Kafka vs. Pulsar
In this ever-changing era evolving businesses’ access to data unlocks pathways for many opportunities, innovative categories and gives an edge over their competitors. As a result, enterprises are leveraging their data to get insights for gaining such advantages. New technologies play a vital role in their success for creating such opportunities.
Thus, via this, we are trying to compare two such similar yet different technologies by understanding the core architecture performance comparisons and different use cases.
Understanding Kafka On Architectural Level
Apache Kafka acts as a messenger sending messages from one application to another. Messages sent by the producer(sender) are grouped into a topic that is subscribed by the consumer(subscriber) as a stream of data.
Messages are further divided into small partitions called topics. According to the offset, the producer sends data to a particular topic and is read by the consumer in an ordered way. A Kafka cluster is called a broker. There are multiple replications for a broker for fault tolerance and maintenance in case the broker fails zookeeper currently elects the next broker.

## Request 1
Reproduce the portion of the Kafka vs. Pulsar article above, starting at "Kafka vs. Pulsar" and ending at "stream of data.".
## Request 2
According to the Kafka vs. Pulsar article, what does Apache Kafka act as?
## Request 3
Extend the Kafka vs. Pulsar article from the point where it stops.

## Dataset extract
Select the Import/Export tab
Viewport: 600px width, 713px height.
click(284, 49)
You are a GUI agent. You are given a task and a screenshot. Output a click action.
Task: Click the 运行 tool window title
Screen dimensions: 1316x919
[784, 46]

==

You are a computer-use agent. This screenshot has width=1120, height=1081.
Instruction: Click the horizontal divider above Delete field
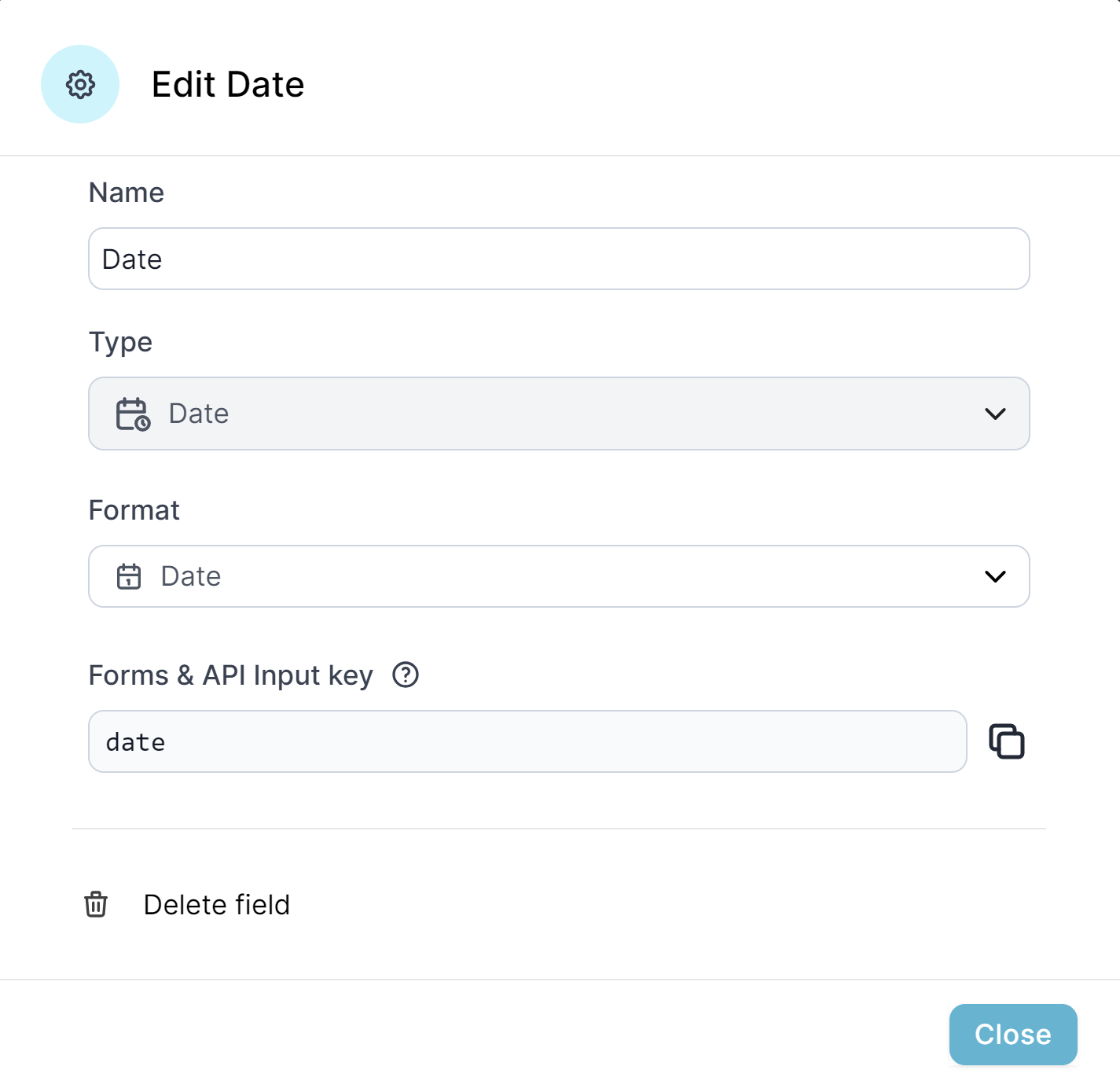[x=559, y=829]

==

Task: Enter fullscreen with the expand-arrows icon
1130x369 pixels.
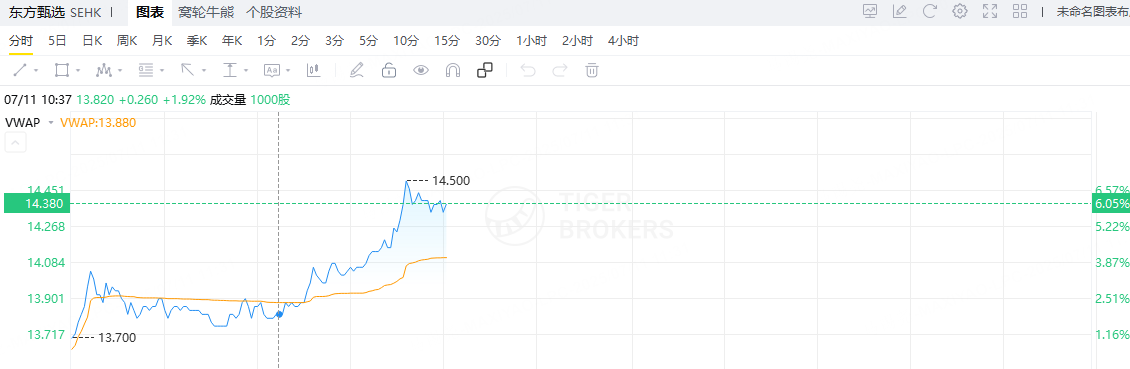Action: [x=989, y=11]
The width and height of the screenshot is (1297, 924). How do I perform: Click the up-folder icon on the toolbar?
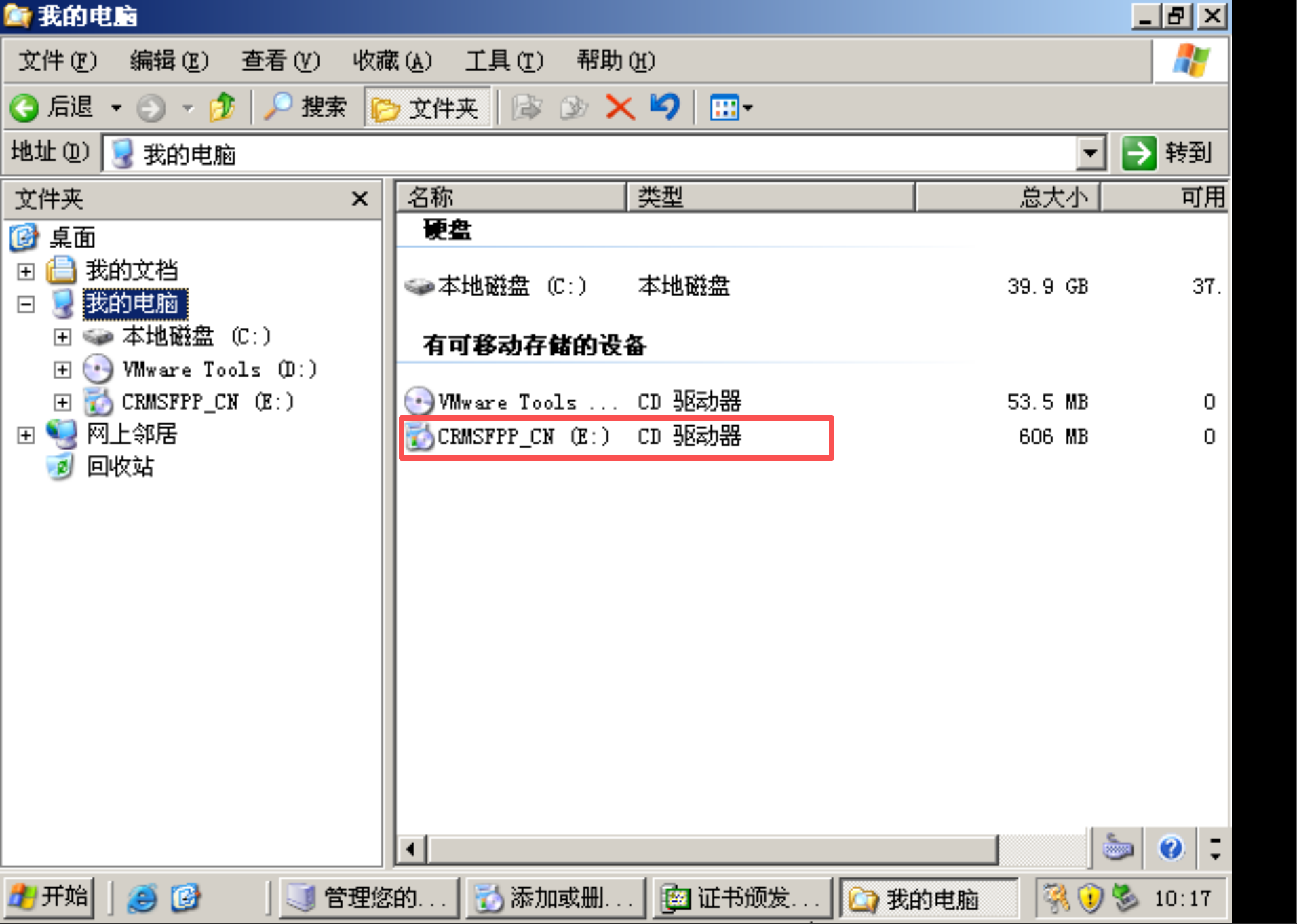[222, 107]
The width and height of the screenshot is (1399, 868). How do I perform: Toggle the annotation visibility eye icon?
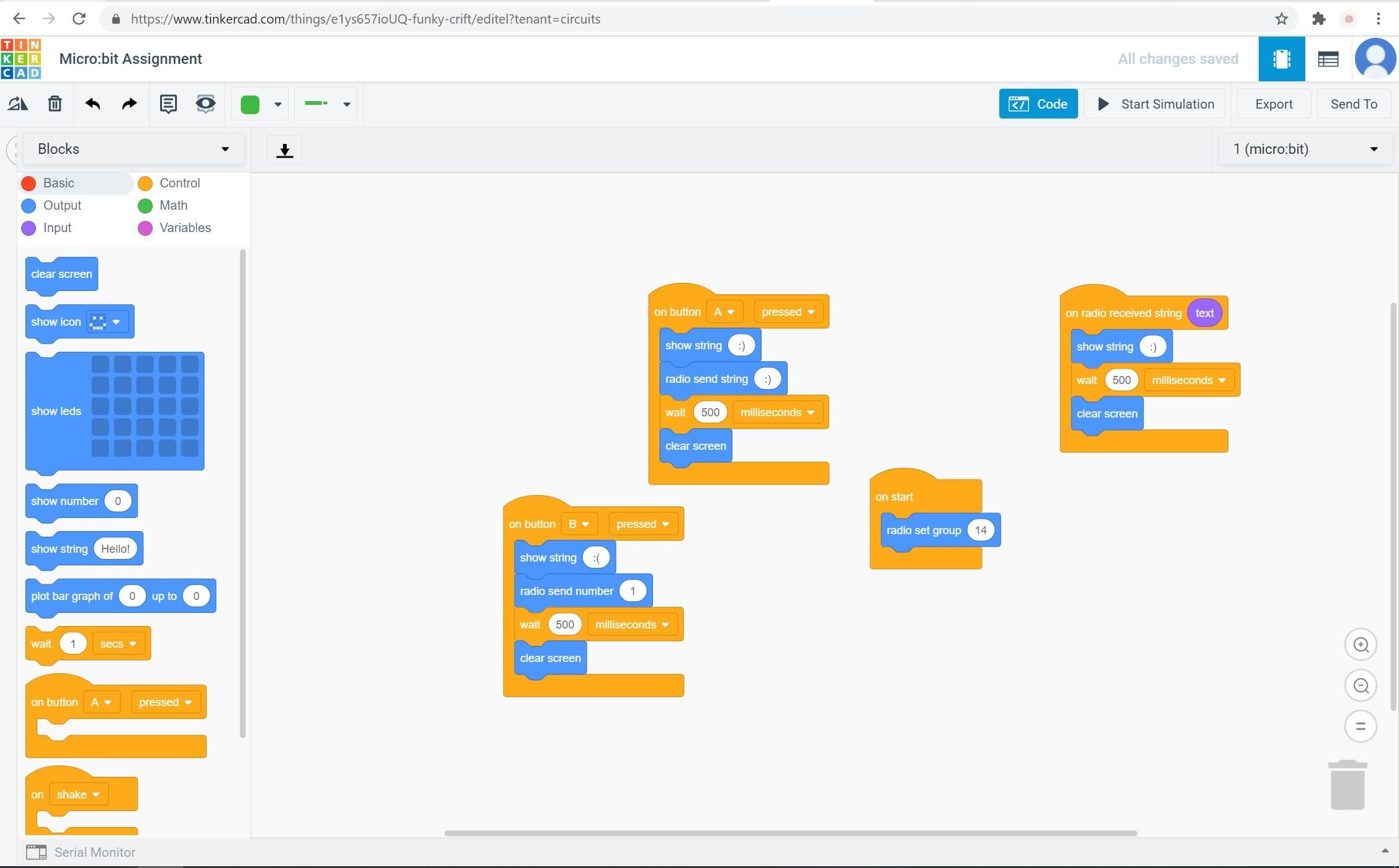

## Answer 1
Kafka vs. Pulsar
In this ever-changing era evolving businesses’ access to data unlocks pathways for many opportunities, innovative categories and gives an edge over their competitors. As a result, enterprises are leveraging their data to get insights for gaining such advantages. New technologies play a vital role in their success for creating such opportunities.
Thus, via this, we are trying to compare two such similar yet different technologies by understanding the core architecture performance comparisons and different use cases.
Understanding Kafka On Architectural Level
Apache Kafka acts as a messenger sending messages from one application to another. Messages sent by the producer(sender) are grouped into a topic that is subscribed by the consumer(subscriber) as a stream of data.

## Answer 2
A messenger sending messages from one application to another.

## Answer 3
Understanding Pulsar On Architectural Level
Apache Pulsar decouples its message delivery and storage layer with its multilayered architecture, making them scale parallelly. Pulsar’s take on its architecture has gained attention from a number of cloud solutions. Pulsar has a tier of stateless broker instances connecting to separate bookie nodes of bookkeeper instances that manage read, write, store, and replicate procedures. This decoupling enables each layer to scale at large and leverage elastic environments’ auto-scaling ability to adapt dynamically to incoming traffic spikes.
Pulsar instances have one or more pulsar clusters allowing them to replicate data within the cluster.
A pulsar cluster consists of brokers, bookkeepers, and zookeepers. A pulsar broker is a stateless component responsible for administrative tasks and topic lookups. It also includes a dispatcher that transfers data asynchronously with a TCP server over a custom binary protocol. Bookies/bookkeepers are used for persistent storage. Apache bookkeeper is distributed WAL (write-ahead log) that is used for persistent storage. It plays a crucial role in pulsar architecture by enabling it to use multiple independent ledgers, storage for sequential data to handle entry replication, and guaranteed ledger read consistency. Bookie design handles multiple of ledgers with concurrent reads and writes. Using multi-disk devices for journal and storage, bookies can decouple reading operations’ effects from the latency of progressing write operations.
BookKeeper contains a journal file that is used to maintain transaction files. A new journal is created once a bookie starts or an old file exceeds the threshold.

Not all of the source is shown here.